Nothing but the lines from the top of the following entries through the line with "Given: Open the Applications hamburger menu" should be printed, exactly as they are.

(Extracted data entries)
☆ ☆ ☆ ☆

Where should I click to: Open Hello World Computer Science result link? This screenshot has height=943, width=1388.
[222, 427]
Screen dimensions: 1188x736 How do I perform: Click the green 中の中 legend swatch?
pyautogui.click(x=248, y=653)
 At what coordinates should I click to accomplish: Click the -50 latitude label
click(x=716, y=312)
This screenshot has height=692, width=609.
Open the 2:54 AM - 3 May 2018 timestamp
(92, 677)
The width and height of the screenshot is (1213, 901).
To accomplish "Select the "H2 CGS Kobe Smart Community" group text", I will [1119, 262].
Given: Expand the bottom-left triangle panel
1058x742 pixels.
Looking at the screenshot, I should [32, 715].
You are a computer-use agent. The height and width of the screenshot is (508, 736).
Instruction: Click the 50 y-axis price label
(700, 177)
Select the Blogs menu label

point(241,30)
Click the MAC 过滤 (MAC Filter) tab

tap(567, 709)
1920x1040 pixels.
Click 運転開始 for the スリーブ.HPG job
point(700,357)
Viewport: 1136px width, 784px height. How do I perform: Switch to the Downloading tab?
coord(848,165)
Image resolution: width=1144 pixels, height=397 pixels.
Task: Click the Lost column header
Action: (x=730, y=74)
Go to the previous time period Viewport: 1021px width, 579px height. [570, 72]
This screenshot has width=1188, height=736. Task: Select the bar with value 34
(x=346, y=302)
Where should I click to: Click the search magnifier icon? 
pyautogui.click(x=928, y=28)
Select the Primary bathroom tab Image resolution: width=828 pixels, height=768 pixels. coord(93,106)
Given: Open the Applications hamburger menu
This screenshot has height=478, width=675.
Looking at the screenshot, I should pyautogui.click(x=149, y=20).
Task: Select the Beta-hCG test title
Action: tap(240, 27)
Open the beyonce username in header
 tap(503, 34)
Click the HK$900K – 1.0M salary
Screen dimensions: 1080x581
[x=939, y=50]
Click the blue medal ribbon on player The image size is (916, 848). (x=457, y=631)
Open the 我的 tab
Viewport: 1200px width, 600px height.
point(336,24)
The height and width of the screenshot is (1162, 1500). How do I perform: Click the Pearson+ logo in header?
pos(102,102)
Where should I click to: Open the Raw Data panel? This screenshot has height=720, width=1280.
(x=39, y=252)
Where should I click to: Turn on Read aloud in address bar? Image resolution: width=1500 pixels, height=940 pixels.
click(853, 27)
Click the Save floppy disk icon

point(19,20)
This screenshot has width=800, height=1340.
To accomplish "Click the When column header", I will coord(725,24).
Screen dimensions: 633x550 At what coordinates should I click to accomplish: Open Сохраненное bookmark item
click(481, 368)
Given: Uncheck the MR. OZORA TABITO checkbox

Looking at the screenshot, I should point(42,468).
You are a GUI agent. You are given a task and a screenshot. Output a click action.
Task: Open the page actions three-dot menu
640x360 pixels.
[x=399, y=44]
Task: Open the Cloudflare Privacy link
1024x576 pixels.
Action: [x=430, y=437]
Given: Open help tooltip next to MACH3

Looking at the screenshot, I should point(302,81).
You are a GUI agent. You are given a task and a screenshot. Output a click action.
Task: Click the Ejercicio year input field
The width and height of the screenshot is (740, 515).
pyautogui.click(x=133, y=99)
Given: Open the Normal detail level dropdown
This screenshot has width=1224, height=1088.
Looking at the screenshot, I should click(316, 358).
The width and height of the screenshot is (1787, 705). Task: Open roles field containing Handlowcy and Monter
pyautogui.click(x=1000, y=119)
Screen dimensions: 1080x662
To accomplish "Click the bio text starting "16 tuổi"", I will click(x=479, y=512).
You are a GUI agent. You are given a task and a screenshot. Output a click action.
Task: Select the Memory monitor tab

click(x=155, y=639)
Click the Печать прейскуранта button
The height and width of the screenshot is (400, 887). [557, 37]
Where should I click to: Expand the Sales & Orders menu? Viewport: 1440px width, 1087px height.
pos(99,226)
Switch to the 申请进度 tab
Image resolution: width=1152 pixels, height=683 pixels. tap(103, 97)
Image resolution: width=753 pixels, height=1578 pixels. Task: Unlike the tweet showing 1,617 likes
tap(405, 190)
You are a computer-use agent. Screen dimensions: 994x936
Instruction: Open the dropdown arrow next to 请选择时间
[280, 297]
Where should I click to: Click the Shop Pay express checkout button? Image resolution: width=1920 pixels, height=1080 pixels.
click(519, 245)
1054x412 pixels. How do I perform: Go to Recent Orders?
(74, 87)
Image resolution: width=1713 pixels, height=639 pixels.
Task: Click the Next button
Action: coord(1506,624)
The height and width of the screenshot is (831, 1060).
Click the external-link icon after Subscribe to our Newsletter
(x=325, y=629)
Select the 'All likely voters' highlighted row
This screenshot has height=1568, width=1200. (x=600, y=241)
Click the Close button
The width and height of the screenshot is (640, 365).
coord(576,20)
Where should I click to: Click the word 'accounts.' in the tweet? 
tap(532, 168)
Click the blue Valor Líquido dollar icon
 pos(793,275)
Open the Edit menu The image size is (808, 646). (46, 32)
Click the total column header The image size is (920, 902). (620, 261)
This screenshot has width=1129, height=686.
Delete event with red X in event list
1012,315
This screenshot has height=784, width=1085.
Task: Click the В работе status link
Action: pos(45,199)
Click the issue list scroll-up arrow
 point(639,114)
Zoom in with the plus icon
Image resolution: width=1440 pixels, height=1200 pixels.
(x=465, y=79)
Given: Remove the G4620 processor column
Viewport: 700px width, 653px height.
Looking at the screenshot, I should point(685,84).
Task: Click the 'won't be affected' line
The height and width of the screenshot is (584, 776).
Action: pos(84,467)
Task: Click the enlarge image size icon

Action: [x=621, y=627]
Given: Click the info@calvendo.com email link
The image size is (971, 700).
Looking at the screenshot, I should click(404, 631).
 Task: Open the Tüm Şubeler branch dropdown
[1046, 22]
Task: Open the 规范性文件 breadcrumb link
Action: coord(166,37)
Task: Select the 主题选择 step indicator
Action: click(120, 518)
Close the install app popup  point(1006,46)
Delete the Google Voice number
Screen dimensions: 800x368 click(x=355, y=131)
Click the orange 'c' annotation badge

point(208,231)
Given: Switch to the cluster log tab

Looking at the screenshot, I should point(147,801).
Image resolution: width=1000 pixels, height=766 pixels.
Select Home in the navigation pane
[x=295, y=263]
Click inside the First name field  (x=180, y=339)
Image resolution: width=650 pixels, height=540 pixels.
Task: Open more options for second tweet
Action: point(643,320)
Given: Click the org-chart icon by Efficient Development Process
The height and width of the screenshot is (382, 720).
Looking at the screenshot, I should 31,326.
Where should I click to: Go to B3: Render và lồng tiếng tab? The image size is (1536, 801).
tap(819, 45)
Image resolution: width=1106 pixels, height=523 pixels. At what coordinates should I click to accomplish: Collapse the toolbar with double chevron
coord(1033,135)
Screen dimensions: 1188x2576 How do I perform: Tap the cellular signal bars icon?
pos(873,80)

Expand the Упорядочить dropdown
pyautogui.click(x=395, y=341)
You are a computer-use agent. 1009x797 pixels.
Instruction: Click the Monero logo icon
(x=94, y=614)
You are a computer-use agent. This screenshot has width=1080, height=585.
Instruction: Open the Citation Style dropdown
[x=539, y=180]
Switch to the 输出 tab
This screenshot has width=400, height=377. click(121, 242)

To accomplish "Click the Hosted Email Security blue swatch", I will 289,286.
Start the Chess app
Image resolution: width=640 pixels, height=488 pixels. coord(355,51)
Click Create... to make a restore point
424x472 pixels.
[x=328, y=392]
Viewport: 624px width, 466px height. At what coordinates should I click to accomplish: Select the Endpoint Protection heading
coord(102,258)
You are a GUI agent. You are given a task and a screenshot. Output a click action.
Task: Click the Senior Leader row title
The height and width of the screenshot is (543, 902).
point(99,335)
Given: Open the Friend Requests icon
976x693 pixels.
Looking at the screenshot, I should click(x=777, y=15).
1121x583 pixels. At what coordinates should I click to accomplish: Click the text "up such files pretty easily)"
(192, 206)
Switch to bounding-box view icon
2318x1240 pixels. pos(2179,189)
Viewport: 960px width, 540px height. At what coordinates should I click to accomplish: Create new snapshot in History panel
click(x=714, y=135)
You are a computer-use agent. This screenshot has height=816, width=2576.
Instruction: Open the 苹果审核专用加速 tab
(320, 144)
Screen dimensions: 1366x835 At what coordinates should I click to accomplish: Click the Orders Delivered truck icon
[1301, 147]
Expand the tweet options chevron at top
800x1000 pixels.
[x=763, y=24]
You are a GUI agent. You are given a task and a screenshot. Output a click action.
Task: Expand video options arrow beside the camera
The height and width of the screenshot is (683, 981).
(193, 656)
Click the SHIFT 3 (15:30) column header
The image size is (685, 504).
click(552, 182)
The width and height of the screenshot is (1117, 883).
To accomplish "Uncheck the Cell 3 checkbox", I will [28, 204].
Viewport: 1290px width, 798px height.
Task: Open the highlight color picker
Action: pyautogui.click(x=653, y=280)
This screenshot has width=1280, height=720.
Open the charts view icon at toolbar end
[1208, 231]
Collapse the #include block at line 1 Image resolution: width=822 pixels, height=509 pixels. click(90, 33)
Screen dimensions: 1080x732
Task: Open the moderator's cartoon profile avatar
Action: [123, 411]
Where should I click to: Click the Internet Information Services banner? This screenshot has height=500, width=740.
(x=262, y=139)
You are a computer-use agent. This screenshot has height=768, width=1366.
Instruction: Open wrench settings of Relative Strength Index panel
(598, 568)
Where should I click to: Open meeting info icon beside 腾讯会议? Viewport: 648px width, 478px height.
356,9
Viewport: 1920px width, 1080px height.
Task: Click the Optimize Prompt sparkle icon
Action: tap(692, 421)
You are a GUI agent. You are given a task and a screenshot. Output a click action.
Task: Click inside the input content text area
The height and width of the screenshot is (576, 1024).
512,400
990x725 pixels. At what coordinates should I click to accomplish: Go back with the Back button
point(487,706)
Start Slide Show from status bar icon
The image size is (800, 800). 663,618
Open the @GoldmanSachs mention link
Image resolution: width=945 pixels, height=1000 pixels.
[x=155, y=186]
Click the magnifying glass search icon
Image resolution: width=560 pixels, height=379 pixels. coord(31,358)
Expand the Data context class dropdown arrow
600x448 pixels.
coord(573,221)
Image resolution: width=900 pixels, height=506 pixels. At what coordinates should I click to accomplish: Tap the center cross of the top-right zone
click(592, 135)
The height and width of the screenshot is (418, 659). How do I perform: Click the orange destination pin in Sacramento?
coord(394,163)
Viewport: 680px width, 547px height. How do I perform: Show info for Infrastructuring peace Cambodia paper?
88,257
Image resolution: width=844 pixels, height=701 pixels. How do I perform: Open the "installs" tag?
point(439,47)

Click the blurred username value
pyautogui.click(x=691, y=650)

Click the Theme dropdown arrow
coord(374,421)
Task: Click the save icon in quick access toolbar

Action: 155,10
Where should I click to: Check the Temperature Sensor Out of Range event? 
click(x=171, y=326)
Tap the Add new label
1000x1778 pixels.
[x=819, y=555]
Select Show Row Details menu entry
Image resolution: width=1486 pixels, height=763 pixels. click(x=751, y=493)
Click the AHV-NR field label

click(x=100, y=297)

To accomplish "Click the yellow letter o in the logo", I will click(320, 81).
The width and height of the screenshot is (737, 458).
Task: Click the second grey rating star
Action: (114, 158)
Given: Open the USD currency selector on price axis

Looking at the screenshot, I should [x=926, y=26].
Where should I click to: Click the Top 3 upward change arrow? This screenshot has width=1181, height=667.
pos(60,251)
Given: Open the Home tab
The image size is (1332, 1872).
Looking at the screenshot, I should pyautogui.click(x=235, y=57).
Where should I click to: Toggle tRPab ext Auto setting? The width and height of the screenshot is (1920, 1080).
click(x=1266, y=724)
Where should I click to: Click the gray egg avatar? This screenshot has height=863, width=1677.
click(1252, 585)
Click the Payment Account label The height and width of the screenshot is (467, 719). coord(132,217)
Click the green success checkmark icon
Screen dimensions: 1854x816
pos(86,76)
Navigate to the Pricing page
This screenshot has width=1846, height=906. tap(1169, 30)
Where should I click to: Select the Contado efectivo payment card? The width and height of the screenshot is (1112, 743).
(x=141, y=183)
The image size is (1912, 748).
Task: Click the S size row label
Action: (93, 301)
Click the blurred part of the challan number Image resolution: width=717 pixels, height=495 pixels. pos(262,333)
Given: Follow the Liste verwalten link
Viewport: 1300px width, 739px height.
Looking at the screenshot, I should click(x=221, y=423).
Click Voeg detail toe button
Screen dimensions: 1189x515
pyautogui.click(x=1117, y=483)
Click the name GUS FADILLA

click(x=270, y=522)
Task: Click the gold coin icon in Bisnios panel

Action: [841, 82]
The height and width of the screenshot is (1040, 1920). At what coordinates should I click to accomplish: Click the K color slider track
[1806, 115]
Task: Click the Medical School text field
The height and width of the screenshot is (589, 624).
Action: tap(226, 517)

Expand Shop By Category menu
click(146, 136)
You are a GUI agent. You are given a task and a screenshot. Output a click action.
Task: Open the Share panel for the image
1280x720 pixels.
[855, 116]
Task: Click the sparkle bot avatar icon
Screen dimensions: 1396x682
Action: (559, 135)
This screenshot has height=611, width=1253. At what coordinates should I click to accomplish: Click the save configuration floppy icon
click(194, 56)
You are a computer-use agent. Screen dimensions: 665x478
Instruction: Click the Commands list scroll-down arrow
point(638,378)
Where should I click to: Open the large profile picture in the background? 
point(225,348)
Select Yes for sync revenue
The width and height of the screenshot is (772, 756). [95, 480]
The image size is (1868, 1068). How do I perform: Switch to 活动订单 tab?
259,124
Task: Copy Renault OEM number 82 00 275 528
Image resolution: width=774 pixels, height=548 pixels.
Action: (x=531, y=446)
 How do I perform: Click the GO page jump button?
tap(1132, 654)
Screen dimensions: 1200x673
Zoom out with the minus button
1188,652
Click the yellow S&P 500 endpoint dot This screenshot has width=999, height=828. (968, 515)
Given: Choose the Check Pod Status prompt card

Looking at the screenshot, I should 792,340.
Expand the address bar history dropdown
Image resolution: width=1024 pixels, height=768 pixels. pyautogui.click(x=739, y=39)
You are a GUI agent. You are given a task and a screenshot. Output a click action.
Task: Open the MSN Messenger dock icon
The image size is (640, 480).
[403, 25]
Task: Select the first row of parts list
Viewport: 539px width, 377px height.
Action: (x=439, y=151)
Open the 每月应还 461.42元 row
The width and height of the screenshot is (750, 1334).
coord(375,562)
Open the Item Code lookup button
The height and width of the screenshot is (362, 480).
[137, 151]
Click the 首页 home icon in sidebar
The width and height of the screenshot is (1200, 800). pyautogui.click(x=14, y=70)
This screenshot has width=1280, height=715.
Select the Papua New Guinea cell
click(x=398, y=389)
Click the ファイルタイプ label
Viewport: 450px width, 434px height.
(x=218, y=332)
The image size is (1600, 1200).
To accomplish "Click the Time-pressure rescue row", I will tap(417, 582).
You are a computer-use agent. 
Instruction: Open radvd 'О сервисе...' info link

☆ ☆ ☆ ☆

* [Task result]
Where should I click to: Open Hello World Computer Science result link? This screenshot has height=943, width=1388.
[222, 427]
Screen dimensions: 1188x736 How do I perform: Click the green 中の中 legend swatch?
pyautogui.click(x=248, y=653)
 At what coordinates should I click to accomplish: Click the -50 latitude label
click(x=716, y=312)
This screenshot has height=692, width=609.
Open the 2:54 AM - 3 May 2018 timestamp
(92, 677)
The width and height of the screenshot is (1213, 901).
To accomplish "Select the "H2 CGS Kobe Smart Community" group text", I will [1119, 262].
Given: Expand the bottom-left triangle panel
1058x742 pixels.
Looking at the screenshot, I should [32, 715].
You are a computer-use agent. The height and width of the screenshot is (508, 736).
Instruction: Click the 50 y-axis price label
(700, 177)
Select the Blogs menu label

point(241,30)
Click the MAC 过滤 (MAC Filter) tab

tap(567, 709)
1920x1040 pixels.
Click 運転開始 for the スリーブ.HPG job
point(700,357)
Viewport: 1136px width, 784px height. How do I perform: Switch to the Downloading tab?
coord(848,165)
Image resolution: width=1144 pixels, height=397 pixels.
Task: Click the Lost column header
Action: (x=730, y=74)
Go to the previous time period Viewport: 1021px width, 579px height. [570, 72]
This screenshot has width=1188, height=736. Task: Select the bar with value 34
(x=346, y=302)
Where should I click to: Click the search magnifier icon? 
pyautogui.click(x=928, y=28)
Select the Primary bathroom tab Image resolution: width=828 pixels, height=768 pixels. coord(93,106)
Given: Open the Applications hamburger menu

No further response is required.